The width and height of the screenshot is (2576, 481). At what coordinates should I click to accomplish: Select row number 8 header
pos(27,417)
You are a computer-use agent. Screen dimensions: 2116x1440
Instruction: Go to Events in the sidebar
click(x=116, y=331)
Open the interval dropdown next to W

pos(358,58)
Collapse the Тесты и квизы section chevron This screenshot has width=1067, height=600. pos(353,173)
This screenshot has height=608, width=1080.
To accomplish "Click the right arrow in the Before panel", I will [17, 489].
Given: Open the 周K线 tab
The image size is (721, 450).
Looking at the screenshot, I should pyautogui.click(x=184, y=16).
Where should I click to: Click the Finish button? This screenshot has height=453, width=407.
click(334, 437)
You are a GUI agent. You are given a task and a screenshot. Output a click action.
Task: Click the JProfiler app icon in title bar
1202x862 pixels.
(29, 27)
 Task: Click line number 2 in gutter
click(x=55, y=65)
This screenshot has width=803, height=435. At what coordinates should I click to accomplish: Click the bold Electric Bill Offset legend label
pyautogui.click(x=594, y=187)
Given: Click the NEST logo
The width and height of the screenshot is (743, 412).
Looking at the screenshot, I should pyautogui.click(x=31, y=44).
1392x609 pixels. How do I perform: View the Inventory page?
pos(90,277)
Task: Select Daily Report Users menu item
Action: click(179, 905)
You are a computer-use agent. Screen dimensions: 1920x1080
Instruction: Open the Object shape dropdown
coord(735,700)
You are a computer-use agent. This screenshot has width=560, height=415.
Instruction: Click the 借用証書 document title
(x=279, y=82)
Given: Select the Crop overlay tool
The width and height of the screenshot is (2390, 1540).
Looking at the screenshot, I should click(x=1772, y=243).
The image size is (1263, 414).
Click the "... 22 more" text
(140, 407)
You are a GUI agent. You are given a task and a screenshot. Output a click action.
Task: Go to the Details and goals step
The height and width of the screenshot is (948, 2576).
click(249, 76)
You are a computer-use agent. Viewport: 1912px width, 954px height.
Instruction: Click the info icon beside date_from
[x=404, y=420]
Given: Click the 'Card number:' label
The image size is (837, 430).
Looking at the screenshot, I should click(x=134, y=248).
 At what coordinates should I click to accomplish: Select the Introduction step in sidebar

> Task statement: Reproduce every one of the records above verbatim, line for line, with nothing changed.

> Result below:
The width and height of the screenshot is (2576, 481). At what coordinates should I click to accomplish: Select row number 8 header
pos(27,417)
You are a computer-use agent. Screen dimensions: 2116x1440
Instruction: Go to Events in the sidebar
click(x=116, y=331)
Open the interval dropdown next to W

pos(358,58)
Collapse the Тесты и квизы section chevron This screenshot has width=1067, height=600. pos(353,173)
This screenshot has height=608, width=1080.
To accomplish "Click the right arrow in the Before panel", I will [17, 489].
Given: Open the 周K线 tab
The image size is (721, 450).
Looking at the screenshot, I should pyautogui.click(x=184, y=16).
Where should I click to: Click the Finish button? This screenshot has height=453, width=407.
click(334, 437)
You are a GUI agent. You are given a task and a screenshot. Output a click action.
Task: Click the JProfiler app icon in title bar
1202x862 pixels.
(29, 27)
 Task: Click line number 2 in gutter
click(x=55, y=65)
This screenshot has width=803, height=435. At what coordinates should I click to accomplish: Click the bold Electric Bill Offset legend label
pyautogui.click(x=594, y=187)
Given: Click the NEST logo
The width and height of the screenshot is (743, 412).
Looking at the screenshot, I should pyautogui.click(x=31, y=44).
1392x609 pixels. How do I perform: View the Inventory page?
pos(90,277)
Task: Select Daily Report Users menu item
Action: click(179, 905)
You are a computer-use agent. Screen dimensions: 1920x1080
Instruction: Open the Object shape dropdown
coord(735,700)
You are a computer-use agent. This screenshot has width=560, height=415.
Instruction: Click the 借用証書 document title
(x=279, y=82)
Given: Select the Crop overlay tool
The width and height of the screenshot is (2390, 1540).
Looking at the screenshot, I should click(x=1772, y=243).
The image size is (1263, 414).
Click the "... 22 more" text
(140, 407)
You are a GUI agent. You are given a task and a screenshot. Output a click action.
Task: Go to the Details and goals step
The height and width of the screenshot is (948, 2576).
click(249, 76)
You are a computer-use agent. Viewport: 1912px width, 954px height.
Instruction: Click the info icon beside date_from
[x=404, y=420]
Given: Click the 'Card number:' label
The image size is (837, 430).
Looking at the screenshot, I should click(x=134, y=248).
 At what coordinates should I click to accomplish: Select the Introduction step in sidebar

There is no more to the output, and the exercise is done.